── Given text ──

BMEII-AI / RadImageNet

RadImageNet, a pre-trained convolutional neural networks trained solely from medical imaging to be used as the basis of transfer learning for medical imaging applications.
MIT License
340 stars 35 forks source link

Duplicates in RadImageNet dataset #17

Open StefanDenn3r opened 8 months ago

StefanDenn3r commented 8 months ago

Hi, first of all, thanks for publishing the RadImageNet dataset! While working with it, I discovered that there are quite some duplicate entries, when checking the MD5 hash of the files.

  1. Different pathology (i.e. different folder). This would then essentially be a multi-label setting, e.g.
    • CT/lung/interstitial_lung_disease/lung009382.png and CT/lung/Nodule/lung009382.png (Note: same filename)
    • MR/af/Plantar_plate_tear/foot040499.png and MR/af/plantar_fascia_pathology/ankle027288.png (Note: different filename)
  2. Same pathology, e.g. MR/af/hematoma/foot079779.png and MR/af/hematoma/ankle053088.png
  3. Neighboring samples, e.g. US/gb/usn309850.png and US/gb/usn309851.png
  4. Others, e.g. US/ovary/usn326815.png and US/kidney/usn348701.png

So far, I haven't checked if the duplicates are across your utilized dataset split, but since you write in your paper that you split patient wise, this shouldn't be the case.

───
── The data ──

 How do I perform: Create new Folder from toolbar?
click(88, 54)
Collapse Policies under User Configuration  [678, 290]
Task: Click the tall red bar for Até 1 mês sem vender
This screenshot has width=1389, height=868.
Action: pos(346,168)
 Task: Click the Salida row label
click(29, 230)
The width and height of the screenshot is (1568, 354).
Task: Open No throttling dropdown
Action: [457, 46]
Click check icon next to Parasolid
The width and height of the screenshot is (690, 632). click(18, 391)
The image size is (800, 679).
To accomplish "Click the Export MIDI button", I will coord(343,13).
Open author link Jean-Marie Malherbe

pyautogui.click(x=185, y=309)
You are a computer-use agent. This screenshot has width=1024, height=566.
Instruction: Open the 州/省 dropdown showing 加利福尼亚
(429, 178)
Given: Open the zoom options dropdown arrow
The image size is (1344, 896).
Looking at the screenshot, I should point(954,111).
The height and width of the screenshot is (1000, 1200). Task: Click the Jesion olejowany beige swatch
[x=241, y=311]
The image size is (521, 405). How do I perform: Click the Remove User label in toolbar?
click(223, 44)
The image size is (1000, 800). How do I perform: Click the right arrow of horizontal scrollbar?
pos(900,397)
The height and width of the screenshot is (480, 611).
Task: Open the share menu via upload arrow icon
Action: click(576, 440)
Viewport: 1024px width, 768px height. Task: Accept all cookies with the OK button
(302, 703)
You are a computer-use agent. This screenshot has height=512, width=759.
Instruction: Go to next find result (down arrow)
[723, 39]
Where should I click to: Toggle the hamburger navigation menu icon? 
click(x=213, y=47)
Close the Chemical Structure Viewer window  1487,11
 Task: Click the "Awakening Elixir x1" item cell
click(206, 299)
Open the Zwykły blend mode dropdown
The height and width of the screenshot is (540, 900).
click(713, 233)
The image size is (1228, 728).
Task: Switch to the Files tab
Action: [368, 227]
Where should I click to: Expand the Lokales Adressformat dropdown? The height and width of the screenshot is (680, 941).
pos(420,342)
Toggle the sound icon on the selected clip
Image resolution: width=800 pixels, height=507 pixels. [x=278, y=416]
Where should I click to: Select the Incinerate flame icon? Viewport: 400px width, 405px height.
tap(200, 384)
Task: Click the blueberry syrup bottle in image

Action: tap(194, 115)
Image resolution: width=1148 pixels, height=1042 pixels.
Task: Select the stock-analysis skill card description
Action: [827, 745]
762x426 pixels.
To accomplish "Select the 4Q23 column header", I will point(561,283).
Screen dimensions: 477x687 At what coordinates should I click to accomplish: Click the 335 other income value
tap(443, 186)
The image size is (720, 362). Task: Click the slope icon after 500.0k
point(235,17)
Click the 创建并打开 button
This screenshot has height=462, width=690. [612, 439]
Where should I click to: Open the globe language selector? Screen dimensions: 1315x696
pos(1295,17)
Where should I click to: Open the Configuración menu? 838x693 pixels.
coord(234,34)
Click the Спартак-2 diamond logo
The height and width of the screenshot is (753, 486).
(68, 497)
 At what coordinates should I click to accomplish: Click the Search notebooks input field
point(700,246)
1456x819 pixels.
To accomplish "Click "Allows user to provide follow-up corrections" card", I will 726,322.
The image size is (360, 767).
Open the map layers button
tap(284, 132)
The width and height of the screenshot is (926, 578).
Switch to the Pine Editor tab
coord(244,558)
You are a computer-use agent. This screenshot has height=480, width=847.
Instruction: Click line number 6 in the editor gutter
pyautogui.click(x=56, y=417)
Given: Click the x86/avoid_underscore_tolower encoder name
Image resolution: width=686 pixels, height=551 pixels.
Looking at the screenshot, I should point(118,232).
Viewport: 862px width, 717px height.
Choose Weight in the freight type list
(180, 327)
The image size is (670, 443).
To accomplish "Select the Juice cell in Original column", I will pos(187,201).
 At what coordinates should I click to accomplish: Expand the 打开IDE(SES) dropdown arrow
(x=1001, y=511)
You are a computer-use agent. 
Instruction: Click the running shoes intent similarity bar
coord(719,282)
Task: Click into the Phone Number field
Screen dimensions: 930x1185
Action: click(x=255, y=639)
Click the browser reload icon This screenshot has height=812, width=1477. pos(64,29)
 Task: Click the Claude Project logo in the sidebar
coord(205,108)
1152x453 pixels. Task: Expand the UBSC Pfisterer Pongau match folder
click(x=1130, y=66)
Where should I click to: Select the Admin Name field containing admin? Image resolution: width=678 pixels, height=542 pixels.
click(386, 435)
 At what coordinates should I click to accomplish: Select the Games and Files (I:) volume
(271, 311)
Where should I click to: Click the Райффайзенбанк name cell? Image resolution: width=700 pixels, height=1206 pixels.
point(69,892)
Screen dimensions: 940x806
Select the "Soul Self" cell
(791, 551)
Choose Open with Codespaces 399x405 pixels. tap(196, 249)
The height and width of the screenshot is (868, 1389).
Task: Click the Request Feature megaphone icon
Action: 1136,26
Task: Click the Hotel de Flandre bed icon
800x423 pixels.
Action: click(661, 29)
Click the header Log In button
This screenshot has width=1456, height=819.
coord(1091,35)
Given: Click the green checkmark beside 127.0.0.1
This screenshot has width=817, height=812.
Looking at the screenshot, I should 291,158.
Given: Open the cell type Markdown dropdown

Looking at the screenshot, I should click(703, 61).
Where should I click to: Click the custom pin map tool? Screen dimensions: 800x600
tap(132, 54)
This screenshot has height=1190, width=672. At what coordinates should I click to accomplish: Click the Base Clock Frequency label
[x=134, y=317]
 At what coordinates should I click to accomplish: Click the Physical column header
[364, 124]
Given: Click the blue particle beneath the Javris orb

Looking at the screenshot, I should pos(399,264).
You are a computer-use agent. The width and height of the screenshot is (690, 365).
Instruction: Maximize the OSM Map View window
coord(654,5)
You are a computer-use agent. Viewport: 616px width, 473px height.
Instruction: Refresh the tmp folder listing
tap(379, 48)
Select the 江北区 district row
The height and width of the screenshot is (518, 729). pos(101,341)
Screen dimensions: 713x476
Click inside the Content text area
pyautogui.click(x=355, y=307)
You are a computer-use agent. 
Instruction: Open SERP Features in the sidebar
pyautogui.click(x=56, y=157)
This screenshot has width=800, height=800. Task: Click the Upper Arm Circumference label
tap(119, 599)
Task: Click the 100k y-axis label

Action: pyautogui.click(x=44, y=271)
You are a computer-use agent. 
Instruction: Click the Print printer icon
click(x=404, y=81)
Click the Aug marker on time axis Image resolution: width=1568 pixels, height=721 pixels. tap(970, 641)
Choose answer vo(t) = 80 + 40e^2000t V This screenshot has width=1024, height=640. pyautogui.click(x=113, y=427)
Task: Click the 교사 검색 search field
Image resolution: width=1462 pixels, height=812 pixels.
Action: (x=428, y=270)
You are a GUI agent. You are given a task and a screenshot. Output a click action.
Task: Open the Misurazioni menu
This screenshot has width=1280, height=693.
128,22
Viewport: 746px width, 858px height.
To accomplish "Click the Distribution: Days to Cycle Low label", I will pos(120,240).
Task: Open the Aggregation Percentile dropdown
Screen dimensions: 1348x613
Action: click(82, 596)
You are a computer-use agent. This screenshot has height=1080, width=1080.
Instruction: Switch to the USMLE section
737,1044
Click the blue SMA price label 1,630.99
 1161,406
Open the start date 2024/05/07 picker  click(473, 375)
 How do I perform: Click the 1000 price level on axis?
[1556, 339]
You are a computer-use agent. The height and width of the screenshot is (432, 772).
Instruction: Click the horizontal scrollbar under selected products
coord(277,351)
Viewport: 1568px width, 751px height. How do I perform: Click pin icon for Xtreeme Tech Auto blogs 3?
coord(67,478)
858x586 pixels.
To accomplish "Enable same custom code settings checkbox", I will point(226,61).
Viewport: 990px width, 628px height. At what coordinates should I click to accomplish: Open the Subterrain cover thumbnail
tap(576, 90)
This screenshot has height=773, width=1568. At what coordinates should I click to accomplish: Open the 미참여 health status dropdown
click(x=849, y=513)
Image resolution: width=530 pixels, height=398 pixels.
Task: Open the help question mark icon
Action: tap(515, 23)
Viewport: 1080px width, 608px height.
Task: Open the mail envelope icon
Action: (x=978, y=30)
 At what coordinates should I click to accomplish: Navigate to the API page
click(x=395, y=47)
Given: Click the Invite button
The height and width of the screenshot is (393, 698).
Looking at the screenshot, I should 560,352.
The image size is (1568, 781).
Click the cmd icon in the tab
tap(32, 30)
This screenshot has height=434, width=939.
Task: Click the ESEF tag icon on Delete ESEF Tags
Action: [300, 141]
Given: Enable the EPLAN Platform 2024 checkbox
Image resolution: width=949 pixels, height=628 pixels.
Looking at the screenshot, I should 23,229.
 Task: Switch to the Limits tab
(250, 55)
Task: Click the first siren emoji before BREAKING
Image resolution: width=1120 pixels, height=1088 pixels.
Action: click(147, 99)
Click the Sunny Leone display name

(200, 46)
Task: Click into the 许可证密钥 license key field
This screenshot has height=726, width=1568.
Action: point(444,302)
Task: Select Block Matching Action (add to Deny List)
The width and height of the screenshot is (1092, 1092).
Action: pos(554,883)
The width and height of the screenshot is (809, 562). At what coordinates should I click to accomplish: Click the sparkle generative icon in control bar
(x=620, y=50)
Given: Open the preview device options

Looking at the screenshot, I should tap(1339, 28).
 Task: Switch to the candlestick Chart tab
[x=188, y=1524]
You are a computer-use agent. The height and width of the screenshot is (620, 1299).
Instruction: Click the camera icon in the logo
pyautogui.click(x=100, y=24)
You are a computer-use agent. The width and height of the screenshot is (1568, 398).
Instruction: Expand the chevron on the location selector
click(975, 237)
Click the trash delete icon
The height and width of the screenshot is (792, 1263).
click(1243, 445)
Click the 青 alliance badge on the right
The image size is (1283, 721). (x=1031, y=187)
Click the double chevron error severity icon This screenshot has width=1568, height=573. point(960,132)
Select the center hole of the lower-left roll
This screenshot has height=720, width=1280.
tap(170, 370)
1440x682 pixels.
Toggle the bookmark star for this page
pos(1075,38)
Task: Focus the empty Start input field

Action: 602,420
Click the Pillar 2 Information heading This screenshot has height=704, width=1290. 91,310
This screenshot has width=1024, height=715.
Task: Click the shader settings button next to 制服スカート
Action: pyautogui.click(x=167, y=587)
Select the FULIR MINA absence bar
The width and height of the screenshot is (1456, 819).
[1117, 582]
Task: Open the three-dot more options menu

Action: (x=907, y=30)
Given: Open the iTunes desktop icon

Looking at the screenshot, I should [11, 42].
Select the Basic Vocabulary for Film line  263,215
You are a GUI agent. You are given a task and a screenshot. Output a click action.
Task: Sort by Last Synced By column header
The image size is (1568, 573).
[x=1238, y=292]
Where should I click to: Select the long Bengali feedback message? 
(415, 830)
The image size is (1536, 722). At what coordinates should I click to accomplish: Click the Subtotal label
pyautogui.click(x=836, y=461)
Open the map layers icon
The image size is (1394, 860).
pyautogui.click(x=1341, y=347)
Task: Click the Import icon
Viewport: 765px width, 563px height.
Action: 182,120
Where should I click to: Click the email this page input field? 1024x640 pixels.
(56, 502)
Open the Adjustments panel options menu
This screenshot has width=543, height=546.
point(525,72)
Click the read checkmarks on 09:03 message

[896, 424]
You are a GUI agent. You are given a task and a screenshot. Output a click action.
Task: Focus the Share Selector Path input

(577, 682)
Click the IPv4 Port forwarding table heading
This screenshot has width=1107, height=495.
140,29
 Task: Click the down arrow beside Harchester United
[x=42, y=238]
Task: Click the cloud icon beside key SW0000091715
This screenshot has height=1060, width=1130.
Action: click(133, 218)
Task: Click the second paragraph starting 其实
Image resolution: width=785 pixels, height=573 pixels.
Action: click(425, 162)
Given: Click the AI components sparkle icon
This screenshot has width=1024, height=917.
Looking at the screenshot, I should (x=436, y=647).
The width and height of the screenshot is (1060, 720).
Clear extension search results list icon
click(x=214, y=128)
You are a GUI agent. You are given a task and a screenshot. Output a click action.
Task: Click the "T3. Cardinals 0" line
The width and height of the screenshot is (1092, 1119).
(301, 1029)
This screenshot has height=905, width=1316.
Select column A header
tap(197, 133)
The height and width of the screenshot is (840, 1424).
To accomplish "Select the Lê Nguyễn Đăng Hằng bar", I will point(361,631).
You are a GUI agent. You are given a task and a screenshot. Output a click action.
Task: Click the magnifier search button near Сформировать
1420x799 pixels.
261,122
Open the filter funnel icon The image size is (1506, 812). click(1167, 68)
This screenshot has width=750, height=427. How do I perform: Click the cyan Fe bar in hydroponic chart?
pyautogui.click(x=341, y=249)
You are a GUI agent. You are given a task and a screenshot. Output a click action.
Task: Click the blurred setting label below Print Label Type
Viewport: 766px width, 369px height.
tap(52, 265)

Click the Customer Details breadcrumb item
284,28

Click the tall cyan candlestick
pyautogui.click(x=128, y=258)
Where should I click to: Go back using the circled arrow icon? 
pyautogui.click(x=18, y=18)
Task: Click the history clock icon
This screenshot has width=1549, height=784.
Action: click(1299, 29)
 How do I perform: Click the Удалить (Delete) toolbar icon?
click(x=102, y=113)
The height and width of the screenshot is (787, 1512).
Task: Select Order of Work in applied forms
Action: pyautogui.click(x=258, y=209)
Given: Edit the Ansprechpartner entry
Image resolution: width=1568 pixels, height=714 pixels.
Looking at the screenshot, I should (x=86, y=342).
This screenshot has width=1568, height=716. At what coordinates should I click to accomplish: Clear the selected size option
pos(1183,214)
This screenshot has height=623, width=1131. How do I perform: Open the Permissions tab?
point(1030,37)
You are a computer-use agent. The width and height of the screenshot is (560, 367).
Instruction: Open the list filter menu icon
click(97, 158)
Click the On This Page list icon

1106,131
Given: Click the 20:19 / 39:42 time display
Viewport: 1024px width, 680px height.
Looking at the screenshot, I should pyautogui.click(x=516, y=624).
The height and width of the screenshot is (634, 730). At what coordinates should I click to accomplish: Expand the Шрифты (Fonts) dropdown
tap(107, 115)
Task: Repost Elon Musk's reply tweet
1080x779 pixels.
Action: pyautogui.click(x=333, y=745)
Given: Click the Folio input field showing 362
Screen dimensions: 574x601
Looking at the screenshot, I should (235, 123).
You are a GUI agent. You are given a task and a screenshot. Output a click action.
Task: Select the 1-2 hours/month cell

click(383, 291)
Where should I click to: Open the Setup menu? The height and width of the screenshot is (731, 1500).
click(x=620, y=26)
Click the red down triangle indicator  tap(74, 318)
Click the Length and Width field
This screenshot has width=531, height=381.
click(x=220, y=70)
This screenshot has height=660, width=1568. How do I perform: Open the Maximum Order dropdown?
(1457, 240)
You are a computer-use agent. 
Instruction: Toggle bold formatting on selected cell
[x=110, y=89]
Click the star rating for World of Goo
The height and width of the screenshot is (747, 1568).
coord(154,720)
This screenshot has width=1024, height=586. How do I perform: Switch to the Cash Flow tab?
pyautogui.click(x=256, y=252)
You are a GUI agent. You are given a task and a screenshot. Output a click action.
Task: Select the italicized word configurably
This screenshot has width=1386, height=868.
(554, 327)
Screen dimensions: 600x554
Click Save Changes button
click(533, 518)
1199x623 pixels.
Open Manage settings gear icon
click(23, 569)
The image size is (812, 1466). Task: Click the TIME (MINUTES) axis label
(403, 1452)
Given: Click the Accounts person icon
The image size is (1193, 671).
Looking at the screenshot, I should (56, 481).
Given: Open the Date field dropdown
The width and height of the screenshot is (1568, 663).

───

Problem set =>
1. Answer from the RadImageNet duplicates issue:
(a) What license is the RadImageNet repository released under?
(b) How did the poster detect the duplicate files?
(c) Which two files are given as the example of "Neighboring samples"?
2. Carry the RadImageNet duplicates issue forward from its last sentence.

Written answers =>
1.
(a) The MIT License.
(b) By checking the MD5 hash of the files.
(c) US/gb/usn309850.png and US/gb/usn309851.png.

2.
However, the following questions arise:

  1. Since, from my understanding of the paper, this dataset is intended as a single-label, not a multi-label dataset, I am confused to find samples as in the first case. Now the question arises, can the dataset be considered as a multi-label dataset where all 165 pathologies are labeled in all images if present?

  2. For the cases 2.-4. those duplicates are just creating an imbalance but don't provide additional information. Are you planning to remove them?

    In total this results in: Number of duplicate groups: 62751 Total duplicate files: 126074

I attached a duplicates.json with all the duplicates found. It's a dictionary where each key is a MD5 hash and its value is a list of image paths with that hash.

Here is the script I wrote to detect the duplicates, to ensure reproducibility.

import hashlib
from pathlib import Path
from typing import Dict, List, Tuple
from tqdm import tqdm
import json
import argparse

def process_image_md5(image_path: Path):
    """
    Generate MD5 hash for the given image.

    Parameters:
    image_path (Path): The path to the image file.

    Returns:
    tuple: A tuple containing the image path and its MD5 hash.
           If an error occurs, the hash will be None.
    """
    hash_md5: str = hashlib.md5()
    with open(image_path, "rb") as f:
        for chunk in iter(lambda: f.read(4096), b""):
            hash_md5.update(chunk)
    return image_path, hash_md5.hexdigest()

def find_duplicates(root_directory: Path):
    """
    Finds duplicate images in the given directory based on MD5 hash.

    Parameters:
    root_directory (Path): The root directory to search for images.

    Returns:
    dict: A dictionary where each key is a MD5 hash and its value is a list of image paths with that hash.
    """
    image_paths: List[Path] = list(root_directory.rglob("*.png"))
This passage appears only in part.